Tamsulosin alters the pharmacokinetics of metformin via inhibition of renal multidrug and toxin extrusion protein 1 and organic cation transporter 2 in rats.

Among the endocrine and metabolic disorders, type-2 diabetes mellitus (T2DM) and benign prostatic hyperplasia (BPH) are common progressive diseases related to aging. Metformin and tamsulosin as the first-choice drug for patients with T2DM and BPH, respectively, are often co-administered to male patients with T2DM and BPH. However, whether concomitantly administering metformin and tamsulosin leads to drug-drug interactions (DDIs) remains unclear. This study aimed to evaluate the effect of tamsulosin on the pharmacokinetics of metformin and explore the relevant underlying mechanism.
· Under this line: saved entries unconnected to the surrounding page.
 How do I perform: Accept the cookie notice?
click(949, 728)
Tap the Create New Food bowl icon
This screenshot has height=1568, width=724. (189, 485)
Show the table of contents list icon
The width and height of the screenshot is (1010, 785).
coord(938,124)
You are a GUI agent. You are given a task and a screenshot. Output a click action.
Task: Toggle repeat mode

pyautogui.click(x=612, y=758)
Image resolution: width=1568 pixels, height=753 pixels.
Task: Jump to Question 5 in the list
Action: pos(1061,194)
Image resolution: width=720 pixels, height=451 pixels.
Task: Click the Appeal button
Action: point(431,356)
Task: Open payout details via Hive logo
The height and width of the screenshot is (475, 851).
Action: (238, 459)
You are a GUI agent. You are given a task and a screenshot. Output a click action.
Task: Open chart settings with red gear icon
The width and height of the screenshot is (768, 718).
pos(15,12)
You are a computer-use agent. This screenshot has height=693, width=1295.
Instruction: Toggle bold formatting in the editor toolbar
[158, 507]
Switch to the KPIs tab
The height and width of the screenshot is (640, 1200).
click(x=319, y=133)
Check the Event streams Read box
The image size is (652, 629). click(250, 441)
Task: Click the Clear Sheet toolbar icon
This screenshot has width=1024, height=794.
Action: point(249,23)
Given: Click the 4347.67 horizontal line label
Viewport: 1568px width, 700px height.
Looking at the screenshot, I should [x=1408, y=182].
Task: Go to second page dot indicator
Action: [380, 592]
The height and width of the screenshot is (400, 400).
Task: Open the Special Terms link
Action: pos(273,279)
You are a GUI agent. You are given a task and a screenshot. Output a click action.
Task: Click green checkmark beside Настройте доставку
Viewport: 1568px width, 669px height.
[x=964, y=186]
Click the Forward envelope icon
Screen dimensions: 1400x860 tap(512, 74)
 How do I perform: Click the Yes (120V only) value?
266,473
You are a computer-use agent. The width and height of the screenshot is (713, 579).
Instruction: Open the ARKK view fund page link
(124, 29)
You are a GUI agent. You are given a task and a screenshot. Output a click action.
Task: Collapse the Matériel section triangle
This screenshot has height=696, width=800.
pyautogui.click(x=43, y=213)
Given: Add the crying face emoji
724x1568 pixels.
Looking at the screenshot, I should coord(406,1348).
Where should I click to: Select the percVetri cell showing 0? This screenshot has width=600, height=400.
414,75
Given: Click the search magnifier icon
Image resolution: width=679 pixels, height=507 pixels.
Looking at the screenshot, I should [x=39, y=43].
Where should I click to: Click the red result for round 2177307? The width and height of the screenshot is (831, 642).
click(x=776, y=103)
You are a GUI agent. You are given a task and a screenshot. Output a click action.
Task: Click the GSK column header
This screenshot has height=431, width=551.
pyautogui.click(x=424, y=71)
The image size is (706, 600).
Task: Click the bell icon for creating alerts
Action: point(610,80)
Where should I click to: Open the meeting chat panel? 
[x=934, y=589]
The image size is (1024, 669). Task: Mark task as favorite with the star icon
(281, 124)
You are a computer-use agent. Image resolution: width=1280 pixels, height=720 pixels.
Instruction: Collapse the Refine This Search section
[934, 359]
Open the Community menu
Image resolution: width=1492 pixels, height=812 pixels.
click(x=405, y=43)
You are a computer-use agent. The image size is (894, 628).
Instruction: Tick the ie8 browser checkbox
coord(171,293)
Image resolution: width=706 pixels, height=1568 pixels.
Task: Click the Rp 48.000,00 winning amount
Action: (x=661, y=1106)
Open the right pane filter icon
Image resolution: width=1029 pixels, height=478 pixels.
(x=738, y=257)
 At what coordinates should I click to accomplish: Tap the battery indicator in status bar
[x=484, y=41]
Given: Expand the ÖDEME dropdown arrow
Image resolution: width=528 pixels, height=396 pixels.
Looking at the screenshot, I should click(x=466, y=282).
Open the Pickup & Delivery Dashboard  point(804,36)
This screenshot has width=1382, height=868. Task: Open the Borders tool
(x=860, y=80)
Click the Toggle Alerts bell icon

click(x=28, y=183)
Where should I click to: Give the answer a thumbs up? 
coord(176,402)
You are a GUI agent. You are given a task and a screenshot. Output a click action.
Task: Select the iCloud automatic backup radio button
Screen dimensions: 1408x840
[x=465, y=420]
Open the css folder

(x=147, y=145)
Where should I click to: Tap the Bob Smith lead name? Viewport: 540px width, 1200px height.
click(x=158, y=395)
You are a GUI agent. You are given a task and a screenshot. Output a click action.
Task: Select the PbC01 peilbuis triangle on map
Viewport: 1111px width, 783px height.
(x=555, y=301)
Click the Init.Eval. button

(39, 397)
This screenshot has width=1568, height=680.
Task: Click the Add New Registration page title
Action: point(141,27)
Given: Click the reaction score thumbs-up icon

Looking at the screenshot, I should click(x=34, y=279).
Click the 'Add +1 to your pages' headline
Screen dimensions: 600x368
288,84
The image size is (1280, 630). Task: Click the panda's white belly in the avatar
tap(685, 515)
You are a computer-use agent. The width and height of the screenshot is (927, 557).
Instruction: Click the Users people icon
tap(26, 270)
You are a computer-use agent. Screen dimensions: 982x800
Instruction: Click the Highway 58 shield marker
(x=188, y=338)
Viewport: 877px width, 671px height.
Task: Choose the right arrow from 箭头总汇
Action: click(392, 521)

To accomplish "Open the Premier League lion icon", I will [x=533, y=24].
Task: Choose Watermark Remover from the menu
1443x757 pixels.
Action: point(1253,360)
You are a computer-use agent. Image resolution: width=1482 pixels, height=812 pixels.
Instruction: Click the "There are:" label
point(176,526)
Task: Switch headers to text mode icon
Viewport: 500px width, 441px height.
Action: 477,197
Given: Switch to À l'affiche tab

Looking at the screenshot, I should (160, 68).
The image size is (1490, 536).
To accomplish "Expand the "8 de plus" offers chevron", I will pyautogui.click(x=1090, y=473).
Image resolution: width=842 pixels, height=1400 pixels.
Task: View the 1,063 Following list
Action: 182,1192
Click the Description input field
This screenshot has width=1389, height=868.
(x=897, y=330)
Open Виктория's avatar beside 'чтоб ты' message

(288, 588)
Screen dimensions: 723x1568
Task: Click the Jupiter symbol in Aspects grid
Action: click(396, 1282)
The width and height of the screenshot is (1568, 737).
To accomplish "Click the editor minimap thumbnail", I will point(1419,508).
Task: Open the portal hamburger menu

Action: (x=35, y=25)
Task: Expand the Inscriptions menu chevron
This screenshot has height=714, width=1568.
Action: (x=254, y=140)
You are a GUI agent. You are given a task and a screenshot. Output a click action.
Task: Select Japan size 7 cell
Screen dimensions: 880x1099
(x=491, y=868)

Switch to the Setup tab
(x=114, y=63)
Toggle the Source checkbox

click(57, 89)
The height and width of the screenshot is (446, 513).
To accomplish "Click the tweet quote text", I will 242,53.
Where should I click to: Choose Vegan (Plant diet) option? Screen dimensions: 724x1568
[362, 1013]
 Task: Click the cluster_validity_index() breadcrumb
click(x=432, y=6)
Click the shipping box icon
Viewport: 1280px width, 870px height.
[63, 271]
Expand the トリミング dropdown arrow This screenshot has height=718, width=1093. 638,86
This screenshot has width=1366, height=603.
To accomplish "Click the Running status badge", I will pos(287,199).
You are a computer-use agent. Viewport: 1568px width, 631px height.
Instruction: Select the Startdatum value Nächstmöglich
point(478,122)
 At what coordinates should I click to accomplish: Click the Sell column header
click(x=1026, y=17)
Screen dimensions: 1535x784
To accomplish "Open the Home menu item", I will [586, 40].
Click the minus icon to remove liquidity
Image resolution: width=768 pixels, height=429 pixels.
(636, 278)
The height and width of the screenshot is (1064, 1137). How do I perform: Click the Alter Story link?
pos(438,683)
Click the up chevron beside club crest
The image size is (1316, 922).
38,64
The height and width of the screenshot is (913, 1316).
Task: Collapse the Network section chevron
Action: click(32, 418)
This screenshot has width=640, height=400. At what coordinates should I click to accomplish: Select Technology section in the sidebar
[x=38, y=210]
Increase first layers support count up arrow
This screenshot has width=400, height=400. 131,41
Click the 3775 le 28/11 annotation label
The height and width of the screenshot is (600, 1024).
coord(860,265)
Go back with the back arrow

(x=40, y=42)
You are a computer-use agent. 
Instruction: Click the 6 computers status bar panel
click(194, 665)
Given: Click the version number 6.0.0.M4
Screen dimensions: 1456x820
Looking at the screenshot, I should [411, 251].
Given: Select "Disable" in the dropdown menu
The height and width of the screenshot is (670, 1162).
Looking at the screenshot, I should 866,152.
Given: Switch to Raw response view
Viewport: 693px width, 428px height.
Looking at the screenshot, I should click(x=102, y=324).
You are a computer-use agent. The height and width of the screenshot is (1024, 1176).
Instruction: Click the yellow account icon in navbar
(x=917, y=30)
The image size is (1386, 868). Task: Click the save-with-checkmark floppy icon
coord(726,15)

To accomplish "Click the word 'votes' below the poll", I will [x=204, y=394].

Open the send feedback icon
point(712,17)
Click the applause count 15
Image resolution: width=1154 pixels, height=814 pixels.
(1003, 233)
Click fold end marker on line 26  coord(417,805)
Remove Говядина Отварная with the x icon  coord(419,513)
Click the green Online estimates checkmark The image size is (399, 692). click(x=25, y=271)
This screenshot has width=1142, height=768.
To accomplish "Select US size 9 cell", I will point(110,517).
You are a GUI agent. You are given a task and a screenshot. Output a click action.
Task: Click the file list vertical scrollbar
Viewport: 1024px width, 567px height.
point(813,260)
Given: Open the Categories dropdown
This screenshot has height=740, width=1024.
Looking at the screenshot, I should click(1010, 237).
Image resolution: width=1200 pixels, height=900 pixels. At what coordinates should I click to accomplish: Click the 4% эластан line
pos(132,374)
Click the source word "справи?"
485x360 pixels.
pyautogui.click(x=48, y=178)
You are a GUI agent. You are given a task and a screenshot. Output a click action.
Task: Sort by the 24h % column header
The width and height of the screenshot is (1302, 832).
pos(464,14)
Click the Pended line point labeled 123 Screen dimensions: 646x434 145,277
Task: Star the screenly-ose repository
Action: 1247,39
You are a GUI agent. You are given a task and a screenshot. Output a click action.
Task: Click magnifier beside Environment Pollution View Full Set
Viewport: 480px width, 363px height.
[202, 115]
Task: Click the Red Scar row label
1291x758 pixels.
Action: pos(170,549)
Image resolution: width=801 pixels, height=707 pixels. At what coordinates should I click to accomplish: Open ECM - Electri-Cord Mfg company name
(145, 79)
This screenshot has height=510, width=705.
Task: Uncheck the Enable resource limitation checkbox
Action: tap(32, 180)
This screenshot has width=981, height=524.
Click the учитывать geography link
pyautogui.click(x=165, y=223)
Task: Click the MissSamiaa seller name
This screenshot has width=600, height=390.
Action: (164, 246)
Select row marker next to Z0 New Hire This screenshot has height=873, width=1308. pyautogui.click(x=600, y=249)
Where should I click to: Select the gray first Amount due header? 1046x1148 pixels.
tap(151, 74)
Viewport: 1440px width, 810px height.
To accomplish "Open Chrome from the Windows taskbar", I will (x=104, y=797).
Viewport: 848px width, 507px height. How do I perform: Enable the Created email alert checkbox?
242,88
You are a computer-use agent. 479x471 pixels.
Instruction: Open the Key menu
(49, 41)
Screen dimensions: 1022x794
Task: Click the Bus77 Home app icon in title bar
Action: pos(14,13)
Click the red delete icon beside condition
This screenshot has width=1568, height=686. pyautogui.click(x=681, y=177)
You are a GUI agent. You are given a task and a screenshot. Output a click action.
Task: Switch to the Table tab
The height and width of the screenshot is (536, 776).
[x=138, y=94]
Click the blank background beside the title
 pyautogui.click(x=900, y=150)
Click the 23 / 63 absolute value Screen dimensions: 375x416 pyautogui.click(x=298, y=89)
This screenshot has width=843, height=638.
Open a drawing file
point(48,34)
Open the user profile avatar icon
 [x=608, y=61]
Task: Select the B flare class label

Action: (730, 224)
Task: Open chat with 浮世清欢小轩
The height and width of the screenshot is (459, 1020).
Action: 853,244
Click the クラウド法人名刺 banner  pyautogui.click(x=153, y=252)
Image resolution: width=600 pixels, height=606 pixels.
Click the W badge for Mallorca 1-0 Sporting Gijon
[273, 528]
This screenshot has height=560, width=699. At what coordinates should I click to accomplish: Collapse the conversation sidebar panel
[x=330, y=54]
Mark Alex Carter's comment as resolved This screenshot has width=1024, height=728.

The plasma, urine, and tissue concentrations of metformin were analyzed using HPLC, and metformin cell uptake was analyzed using LC-MS/MS. In addition, western blotting was used to investigate the expression of Oct1, Oct2, and Mate1. As demonstrated by comparison with metformin alone, tamsulosin significantly increased the area under concentration-time curves (AUC0-t), the maximum plasma concentration (Cmax) and the decreased 24 h cumulative urinary excretion of metformin after single or multiple-dose administration in rats, as well as increased the kidney tissue concentration of metformin after multiple-dose. In addition, tamsulosin treatment significantly inhibited the expression of Mate1 and Oct2 in rat kidneys, but Oct1 and Mate1 did not show a significant difference in the liver. Consistently, tamsulosin inhibited OCT2 and MATE1 expressions and decreased metformin uptake in HEK293 cells. Notably, serum LCA level in the co-administration group was increased by 34% and 39% after multiple-dose (7 and 14 consecutive days, respectively) administration compared to the metformin alone group. Altogether, our data suggest that tamsulosin could increase systemic exposure and reduce excretion of metformin via inhibiting Oct2 and Mate1-mediated transport cooperatively.